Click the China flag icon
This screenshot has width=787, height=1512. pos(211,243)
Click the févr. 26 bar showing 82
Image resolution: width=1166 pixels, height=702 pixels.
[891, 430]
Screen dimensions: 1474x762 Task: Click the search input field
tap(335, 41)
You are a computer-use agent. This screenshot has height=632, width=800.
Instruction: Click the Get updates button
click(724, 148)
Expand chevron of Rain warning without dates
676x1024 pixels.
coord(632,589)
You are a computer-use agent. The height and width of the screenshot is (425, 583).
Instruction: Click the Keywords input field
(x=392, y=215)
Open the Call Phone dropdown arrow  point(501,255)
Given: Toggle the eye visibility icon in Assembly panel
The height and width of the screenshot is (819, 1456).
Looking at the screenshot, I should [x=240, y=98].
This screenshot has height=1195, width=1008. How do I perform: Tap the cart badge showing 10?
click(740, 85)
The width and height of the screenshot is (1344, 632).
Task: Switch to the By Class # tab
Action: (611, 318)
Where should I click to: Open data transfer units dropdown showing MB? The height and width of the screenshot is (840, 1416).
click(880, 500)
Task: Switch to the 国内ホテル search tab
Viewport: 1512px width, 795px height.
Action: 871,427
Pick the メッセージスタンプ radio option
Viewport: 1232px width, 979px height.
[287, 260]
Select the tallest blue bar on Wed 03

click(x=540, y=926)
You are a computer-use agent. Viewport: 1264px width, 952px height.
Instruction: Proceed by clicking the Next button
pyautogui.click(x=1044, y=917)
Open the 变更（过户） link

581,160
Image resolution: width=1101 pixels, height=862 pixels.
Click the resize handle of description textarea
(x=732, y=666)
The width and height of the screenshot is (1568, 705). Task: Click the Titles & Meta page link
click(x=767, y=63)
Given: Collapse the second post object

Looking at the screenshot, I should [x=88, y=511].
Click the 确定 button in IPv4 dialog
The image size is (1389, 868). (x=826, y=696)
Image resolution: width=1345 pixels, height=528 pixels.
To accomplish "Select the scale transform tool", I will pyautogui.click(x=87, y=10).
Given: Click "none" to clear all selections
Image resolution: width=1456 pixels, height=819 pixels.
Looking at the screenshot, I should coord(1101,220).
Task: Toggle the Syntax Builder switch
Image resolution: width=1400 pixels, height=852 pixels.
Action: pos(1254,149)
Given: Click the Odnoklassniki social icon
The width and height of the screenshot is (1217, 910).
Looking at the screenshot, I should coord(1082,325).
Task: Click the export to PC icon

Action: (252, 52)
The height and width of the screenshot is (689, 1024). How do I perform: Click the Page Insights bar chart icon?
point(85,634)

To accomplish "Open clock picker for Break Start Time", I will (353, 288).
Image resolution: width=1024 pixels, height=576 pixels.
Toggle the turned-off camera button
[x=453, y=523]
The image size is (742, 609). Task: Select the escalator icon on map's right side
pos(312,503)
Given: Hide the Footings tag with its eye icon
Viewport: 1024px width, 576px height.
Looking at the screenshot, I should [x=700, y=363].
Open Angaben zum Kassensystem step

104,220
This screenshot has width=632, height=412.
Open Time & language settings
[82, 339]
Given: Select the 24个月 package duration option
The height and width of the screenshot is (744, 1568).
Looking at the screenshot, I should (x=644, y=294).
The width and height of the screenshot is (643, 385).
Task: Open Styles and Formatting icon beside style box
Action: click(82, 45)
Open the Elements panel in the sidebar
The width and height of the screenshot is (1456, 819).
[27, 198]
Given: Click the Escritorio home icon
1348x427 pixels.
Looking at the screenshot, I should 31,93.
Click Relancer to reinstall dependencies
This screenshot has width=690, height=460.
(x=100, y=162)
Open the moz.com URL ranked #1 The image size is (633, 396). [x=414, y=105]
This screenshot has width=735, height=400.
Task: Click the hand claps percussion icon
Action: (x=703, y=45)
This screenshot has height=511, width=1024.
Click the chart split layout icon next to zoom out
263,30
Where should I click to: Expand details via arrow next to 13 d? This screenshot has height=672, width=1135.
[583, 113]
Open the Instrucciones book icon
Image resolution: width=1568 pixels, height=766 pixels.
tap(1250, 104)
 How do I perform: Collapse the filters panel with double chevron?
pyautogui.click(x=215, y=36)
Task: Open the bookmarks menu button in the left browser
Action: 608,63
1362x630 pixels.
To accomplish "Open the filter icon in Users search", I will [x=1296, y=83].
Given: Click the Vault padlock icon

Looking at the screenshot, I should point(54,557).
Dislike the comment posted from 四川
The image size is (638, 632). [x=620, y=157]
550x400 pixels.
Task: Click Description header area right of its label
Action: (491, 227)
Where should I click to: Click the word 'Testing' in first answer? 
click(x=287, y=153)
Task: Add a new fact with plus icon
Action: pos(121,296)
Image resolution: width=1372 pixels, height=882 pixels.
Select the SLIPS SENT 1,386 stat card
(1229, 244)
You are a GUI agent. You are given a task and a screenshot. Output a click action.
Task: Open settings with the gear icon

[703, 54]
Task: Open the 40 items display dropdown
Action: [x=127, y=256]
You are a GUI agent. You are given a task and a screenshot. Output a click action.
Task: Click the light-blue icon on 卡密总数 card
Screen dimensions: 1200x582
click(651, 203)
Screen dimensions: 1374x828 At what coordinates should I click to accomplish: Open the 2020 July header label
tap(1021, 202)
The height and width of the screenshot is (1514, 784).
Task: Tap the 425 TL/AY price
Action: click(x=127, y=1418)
|---|
> _Brief_:
Extract every line from the rows above that contains the word "settings", and copy each one in full.

> _Output below_:
Open Time & language settings
Task: Open settings with the gear icon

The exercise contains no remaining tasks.